The ship’s Chaplain then started to pray and, as he could see that one of those sudden tropical squalls was coming directly towards the ship, he hurried over the last rites and succeeded in finishing them just as the first drops of torrential rain reached the ship.
The Officer-in-Charge, in turn anxious to dismiss his men as soon as possible, signalled to these two young yokels to complete their duties.
No one will ever know whether it was because of the holy water sprinkled by the priest or the torrential shower that followed, but our “corpse”, wrapped up and somewhat muffled, sat up on the plank and shouted, “Hey, what are you doing?”
Now, any normal person would have realised immediately that the man was not dead, but not our two yokels. Brought up from early childhood to obey their landlords blindly, they now obeyed their naval superiors without hesitation. The doctor had said that the man was dead; the officer had ordered them to up-end the plank and slide the “corpse” into the sea. Therefore, whether he had risen from the dead or was a ghost, they were there to do their duty and they did it.

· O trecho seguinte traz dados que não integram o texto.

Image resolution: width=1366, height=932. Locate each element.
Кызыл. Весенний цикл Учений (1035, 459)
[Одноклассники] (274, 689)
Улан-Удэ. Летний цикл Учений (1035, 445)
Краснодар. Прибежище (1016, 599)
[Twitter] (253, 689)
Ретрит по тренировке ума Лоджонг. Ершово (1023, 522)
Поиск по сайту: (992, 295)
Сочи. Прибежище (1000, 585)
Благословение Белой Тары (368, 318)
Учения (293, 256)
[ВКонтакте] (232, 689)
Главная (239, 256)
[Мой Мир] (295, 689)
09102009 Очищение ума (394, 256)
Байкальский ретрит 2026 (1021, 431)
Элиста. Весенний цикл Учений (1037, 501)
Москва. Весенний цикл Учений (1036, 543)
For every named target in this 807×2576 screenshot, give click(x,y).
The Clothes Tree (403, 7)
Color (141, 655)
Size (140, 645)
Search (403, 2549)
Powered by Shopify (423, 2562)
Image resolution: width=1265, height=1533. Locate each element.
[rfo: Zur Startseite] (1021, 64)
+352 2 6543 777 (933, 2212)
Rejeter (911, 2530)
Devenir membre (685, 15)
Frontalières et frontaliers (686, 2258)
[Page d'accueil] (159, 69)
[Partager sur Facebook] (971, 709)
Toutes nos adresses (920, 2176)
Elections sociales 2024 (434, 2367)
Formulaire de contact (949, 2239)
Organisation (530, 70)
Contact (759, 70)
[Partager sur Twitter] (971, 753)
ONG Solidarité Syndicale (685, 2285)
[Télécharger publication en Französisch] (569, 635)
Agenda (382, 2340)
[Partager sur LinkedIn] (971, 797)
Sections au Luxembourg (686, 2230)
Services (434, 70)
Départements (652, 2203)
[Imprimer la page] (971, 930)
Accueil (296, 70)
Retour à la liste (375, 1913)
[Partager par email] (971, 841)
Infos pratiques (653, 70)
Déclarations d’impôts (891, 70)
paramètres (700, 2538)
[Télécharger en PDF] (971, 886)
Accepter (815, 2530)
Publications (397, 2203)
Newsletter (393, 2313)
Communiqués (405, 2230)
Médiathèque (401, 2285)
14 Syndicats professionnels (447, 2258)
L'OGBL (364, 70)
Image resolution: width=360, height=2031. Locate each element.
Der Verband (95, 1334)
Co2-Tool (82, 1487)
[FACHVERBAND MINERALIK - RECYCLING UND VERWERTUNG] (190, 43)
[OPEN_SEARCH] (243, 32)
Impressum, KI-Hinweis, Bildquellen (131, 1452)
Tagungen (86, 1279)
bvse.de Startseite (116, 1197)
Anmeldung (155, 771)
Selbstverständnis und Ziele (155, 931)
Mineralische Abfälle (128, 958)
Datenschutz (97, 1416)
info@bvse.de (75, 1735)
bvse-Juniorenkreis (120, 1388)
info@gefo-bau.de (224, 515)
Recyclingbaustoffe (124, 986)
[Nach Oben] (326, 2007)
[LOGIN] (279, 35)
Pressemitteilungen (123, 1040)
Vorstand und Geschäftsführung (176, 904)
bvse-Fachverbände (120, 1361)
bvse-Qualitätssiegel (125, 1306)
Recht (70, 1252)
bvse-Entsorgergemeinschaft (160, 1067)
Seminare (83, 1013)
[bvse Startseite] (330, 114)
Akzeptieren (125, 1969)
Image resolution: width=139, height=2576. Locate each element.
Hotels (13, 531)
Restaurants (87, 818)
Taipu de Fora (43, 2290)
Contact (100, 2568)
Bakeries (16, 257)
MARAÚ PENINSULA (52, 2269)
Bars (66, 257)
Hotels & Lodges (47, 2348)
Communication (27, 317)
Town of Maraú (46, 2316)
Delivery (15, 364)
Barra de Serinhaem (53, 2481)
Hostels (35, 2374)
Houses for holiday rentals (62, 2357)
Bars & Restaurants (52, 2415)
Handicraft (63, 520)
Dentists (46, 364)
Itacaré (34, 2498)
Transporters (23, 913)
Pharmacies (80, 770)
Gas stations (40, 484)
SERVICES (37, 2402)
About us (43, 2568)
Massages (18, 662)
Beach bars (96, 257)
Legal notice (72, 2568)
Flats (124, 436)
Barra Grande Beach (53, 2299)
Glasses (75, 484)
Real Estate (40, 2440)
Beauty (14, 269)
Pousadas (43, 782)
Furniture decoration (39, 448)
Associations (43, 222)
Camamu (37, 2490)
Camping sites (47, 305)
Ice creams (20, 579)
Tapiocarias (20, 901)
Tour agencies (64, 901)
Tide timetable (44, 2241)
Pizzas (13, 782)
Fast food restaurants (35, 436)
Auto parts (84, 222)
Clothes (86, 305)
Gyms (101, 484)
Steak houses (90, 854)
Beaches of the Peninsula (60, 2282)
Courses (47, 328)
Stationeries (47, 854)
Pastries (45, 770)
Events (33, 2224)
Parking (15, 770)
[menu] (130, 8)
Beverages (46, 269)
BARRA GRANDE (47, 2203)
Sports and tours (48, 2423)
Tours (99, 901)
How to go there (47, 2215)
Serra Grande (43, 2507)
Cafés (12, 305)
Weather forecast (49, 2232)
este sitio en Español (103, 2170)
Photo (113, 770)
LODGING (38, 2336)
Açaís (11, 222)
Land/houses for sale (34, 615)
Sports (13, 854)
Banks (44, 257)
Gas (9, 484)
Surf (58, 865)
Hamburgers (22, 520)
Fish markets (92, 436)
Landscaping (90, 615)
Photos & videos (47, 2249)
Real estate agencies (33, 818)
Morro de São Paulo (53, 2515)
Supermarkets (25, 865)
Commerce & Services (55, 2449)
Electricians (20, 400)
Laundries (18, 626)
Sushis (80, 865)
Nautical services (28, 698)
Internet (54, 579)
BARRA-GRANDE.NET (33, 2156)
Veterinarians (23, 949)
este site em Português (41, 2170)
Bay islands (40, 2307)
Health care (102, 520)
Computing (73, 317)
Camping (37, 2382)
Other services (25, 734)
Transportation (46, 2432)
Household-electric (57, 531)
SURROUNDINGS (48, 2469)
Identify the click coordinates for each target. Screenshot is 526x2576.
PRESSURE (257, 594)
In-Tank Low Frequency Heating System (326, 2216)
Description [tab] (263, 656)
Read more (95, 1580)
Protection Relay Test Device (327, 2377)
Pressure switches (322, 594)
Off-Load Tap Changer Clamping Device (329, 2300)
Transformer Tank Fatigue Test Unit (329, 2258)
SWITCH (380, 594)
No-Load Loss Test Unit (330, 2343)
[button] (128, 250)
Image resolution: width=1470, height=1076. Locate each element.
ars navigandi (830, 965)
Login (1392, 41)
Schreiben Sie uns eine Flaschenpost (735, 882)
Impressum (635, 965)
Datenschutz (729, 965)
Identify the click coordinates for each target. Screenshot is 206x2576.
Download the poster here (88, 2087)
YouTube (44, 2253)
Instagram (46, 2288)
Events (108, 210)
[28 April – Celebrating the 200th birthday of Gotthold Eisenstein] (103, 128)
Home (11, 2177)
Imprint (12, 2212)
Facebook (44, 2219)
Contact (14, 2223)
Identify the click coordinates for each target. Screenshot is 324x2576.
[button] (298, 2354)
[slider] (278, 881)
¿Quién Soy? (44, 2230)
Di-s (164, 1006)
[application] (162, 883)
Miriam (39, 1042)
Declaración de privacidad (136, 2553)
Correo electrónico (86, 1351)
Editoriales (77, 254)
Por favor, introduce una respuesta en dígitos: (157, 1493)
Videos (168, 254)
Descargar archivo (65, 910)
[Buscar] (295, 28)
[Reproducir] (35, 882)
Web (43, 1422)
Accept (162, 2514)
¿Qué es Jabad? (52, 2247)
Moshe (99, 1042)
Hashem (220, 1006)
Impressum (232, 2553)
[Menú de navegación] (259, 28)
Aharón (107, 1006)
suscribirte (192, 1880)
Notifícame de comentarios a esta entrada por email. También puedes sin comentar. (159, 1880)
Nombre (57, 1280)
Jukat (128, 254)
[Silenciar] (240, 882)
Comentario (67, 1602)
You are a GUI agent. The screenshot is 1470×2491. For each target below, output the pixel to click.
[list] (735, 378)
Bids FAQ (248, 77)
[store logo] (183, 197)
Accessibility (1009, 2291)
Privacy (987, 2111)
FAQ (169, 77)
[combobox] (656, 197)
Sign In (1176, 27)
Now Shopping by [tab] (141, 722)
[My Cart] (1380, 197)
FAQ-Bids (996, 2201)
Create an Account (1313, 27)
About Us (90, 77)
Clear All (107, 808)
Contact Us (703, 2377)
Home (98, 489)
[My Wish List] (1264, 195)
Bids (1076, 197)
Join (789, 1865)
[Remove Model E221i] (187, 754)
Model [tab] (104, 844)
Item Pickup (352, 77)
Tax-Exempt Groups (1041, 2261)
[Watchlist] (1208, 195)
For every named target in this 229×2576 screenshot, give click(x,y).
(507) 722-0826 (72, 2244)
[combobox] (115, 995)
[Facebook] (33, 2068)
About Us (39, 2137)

So into the sea went this poor man.
Of course, there was an inquiry after this, but then no court martial was ever held. After all, on whom could the blame be placed?
O ENTERRO NO MAR
por Bernardino de Senna Fernandes (Riri) d’Assumpção
Excerto editado de um livro inédito de anedotas
Segundo o meu avô, a sua primeira viagem ao Extremo Oriente decorreu sem incidentes até que o navio de guerra chegou ao oceano Índico. Foi então que, provavelmente por causa do calor, um membro da tripulação sofreu um grave ataque de apoplexia; o oficial médico a bordo, talvez após um exame superficial, declarou-o morto e passou o habitual Certificado de Óbito.
Para compreender o que se passou a seguir, convém lembrar que, naquela época, os médicos dos navios eram em geral de capacidade mediana e, naturalmente, o conhecimento médico não era tão avançado como hoje. Além disso, os membros das classes socialmente desfavorecidas em Portugal jamais ousariam pôr em causa a decisão de um superior.
Em navios de guerra pequenos e extremamente apinhados nos trópicos, os cadáveres tinham de ser sepultados o mais depressa possível; assim, o oficial médico terá pedido autorização ao capitão para que o “cadáver” fosse preparado de imediato para um enterro no mar.
Selecionou ao acaso dois membros da tripulação, que por acaso eram primos, jovens camponeses de uma aldeia remota em Portugal que haviam sido apanhados e incorporados à força quando iam a caminho de Lisboa para visitar familiares. Foi‑lhes ordenado que envolvessem o corpo em lona, prendessem os pés com correntes velhas e sucata de metal e o colocassem sobre uma prancha junto às amuradas, pronto para ser lançado ao mar.
Quando toda a guarnição foi reunida no convés para o serviço fúnebre, os dois ex‑agricultores já tinham concluído a tarefa e estavam de pé ao lado do “cadáver”, prontos a obedecer às ordens.
O capelão do navio então começou a rezar e, ao ver que uma daquelas súbitas borrascas tropicais vinha diretamente na direção do navio, apressou os últimos ritos e conseguiu terminá‑los precisamente quando as primeiras gotas da chuva torrencial atingiram o convés.
O oficial responsável, também ansioso por dispensar os homens o quanto antes, fez sinal aos dois rapazes para concluírem as suas tarefas.
Nunca se saberá se foi por causa da água benta aspergida pelo padre ou pela chuvada torrencial que se seguiu, mas o nosso “cadáver”, embrulhado e algo abafado, ergueu‑se na prancha e gritou: “Ei, o que estão a fazer?”
Qualquer pessoa normal teria percebido imediatamente que o homem não estava morto — mas não os nossos dois matutos. Criados desde a infância a obedecer cegamente aos proprietários, agora obedeciam aos seus superiores navais sem hesitar. O médico dissera que o homem estava morto; o oficial ordenara que virassem a prancha e deslizassem o “cadáver” para o mar. Portanto, tivesse ele ressuscitado ou fosse um fantasma, estavam ali para cumprir o dever — e cumpriram.
E assim aquele pobre homem foi parar ao mar.
Claro que houve um inquérito depois disso, mas nunca chegou a haver um corte marcial. Afinal, a quem se poderia atribuir a culpa?